SOURCE TEXT Block Start

Chapter 5
The Prime Minister's Men

If Premier League chief executive Richard Scudamore was determined to keep South American football-style transfer market investors out of English football, the deepening financial crisis meant other clubs in Europe needed them more than ever. As the credit crunch spread, and Portugal requested a €78 billion bailout, the circle of investors advancing money to clubs widened to include businessmen who were close to Portuguese Prime Minister José Sócrates.

While in Brazil everyone from taxi drivers to pop stars took stakes in the future transfer rights of players, these types of investment were less common in Portugal. They were usually restricted to some of the richest and best-connected businessmen, who mixed with powerful team executives.

Among them was Paulo Lalanda de Castro, a 53-year-old Portuguese pharmaceuticals executive living abroad in a hilltop mansion a short walk from FIFA's $250 million headquarters in bucolic surroundings on a hill above Zurich. Lalanda de Castro lived in a mansion built on the side of the hill, a leafy and tranquil enclave where the Swiss elite enjoyed fine homes with views of Lake Zurich and the snow-capped Alps.

He was a board member of Octapharma, a Swiss company that manufactured potentially life-saving medicines made from human plasma for patients in intensive care. He had joined the company in 1986, just three years after it was founded. The family-owned company, which on its website described human plasma as a “precious raw material”, was now turning over more than €1 billion a year. At the same time as helping save lives around the world, Octapharma was also making its directors wealthy. In 2009, Lalanda de Castro and nine other board members shared in €30 million of dividends.

SOURCE TEXT Block End

WORK INSTRUCTION A: In two sentences, summarize the chapter excerpt.
WORK INSTRUCTION B: Output a passage of the chapter excerpt word for word, starting with "He was a board" and going on through "million of dividends.".
The listing that comes next was taken from a different source.

MATERIAL SHOWN Block Start

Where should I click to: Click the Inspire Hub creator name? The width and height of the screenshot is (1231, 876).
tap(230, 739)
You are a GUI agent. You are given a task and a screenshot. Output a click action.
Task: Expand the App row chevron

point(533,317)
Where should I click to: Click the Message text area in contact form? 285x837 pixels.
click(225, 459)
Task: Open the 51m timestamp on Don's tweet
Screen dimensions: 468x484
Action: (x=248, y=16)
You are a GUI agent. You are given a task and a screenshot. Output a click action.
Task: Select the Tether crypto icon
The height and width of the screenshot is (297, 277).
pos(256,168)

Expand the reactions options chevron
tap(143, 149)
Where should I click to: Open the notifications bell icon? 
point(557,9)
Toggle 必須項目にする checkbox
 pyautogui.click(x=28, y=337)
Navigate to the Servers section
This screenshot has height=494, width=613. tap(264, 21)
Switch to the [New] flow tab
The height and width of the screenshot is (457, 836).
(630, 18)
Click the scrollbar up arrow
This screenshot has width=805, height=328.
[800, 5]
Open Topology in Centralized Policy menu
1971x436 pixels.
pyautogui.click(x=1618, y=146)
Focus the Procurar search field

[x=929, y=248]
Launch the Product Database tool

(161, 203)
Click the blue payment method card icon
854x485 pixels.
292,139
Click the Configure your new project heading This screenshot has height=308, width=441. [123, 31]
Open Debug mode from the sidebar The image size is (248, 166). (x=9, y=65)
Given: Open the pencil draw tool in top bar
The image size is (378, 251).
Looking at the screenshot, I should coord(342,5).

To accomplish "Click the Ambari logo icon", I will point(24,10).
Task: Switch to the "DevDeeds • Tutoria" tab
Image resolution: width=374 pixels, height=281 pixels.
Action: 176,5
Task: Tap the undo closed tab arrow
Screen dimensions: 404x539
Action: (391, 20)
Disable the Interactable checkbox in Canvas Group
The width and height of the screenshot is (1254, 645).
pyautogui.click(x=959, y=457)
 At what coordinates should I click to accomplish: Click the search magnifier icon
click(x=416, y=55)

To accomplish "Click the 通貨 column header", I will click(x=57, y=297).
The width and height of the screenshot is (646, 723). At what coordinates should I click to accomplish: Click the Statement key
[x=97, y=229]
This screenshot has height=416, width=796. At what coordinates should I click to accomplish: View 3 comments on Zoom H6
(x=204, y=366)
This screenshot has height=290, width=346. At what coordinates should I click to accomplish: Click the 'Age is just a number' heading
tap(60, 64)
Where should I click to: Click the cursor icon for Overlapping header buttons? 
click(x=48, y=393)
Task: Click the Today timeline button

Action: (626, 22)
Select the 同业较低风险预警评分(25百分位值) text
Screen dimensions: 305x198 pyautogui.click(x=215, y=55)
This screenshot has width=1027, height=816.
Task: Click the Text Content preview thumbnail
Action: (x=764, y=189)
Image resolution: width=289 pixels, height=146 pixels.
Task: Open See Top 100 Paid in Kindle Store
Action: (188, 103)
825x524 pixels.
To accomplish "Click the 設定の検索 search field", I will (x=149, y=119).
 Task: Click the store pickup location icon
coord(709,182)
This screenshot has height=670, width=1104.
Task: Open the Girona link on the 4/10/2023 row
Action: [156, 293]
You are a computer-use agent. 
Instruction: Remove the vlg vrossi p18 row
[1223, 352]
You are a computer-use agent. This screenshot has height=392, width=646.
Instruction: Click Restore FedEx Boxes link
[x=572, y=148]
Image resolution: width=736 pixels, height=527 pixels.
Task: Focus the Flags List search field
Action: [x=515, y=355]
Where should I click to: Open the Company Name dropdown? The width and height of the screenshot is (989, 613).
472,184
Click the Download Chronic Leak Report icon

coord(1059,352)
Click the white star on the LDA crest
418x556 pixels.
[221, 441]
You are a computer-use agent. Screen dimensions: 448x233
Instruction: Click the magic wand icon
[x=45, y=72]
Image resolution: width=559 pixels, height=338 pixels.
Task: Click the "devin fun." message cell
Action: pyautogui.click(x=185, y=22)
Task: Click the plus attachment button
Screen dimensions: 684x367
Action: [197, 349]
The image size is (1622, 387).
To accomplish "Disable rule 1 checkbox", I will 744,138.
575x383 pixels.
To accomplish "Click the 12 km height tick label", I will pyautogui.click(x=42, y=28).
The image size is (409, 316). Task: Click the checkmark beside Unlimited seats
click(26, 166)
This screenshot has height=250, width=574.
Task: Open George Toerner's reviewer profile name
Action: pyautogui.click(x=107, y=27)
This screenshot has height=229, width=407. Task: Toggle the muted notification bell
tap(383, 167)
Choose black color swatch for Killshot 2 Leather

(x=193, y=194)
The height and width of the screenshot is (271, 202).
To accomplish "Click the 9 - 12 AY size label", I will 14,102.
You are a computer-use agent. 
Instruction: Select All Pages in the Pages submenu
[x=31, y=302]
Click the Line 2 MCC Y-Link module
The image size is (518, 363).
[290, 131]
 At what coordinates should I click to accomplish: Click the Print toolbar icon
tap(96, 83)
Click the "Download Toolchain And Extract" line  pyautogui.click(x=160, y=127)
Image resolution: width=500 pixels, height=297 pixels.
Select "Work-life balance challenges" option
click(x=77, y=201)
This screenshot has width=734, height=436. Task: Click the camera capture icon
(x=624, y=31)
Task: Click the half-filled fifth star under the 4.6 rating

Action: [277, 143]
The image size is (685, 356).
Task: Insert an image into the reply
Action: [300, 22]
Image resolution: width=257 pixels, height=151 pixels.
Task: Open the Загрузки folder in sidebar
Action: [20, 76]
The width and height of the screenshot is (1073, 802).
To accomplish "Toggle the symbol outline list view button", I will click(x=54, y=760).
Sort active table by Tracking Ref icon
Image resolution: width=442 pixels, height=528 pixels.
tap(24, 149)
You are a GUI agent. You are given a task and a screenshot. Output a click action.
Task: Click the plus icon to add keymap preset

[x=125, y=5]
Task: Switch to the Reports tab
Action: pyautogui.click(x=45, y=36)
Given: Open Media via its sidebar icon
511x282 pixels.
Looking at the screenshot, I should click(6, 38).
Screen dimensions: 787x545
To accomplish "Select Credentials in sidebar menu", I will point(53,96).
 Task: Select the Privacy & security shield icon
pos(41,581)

MATERIAL SHOWN Block End

EXERCISE RESPONSE A: As the financial crisis deepened and Portugal requested a €78 billion bailout, European clubs needed transfer market investors more than ever, and the circle of those advancing money widened to include businessmen close to Portuguese Prime Minister José Sócrates. One of them was Paulo Lalanda de Castro, a Portuguese pharmaceuticals executive living in a mansion near FIFA's headquarters above Zurich and a board member of Octapharma, a Swiss plasma-medicine company that turned over more than €1 billion a year and paid its directors €30 million in dividends in 2009.

EXERCISE RESPONSE B:
He was a board member of Octapharma, a Swiss company that manufactured potentially life-saving medicines made from human plasma for patients in intensive care. He had joined the company in 1986, just three years after it was founded. The family-owned company, which on its website described human plasma as a “precious raw material”, was now turning over more than €1 billion a year. At the same time as helping save lives around the world, Octapharma was also making its directors wealthy. In 2009, Lalanda de Castro and nine other board members shared in €30 million of dividends.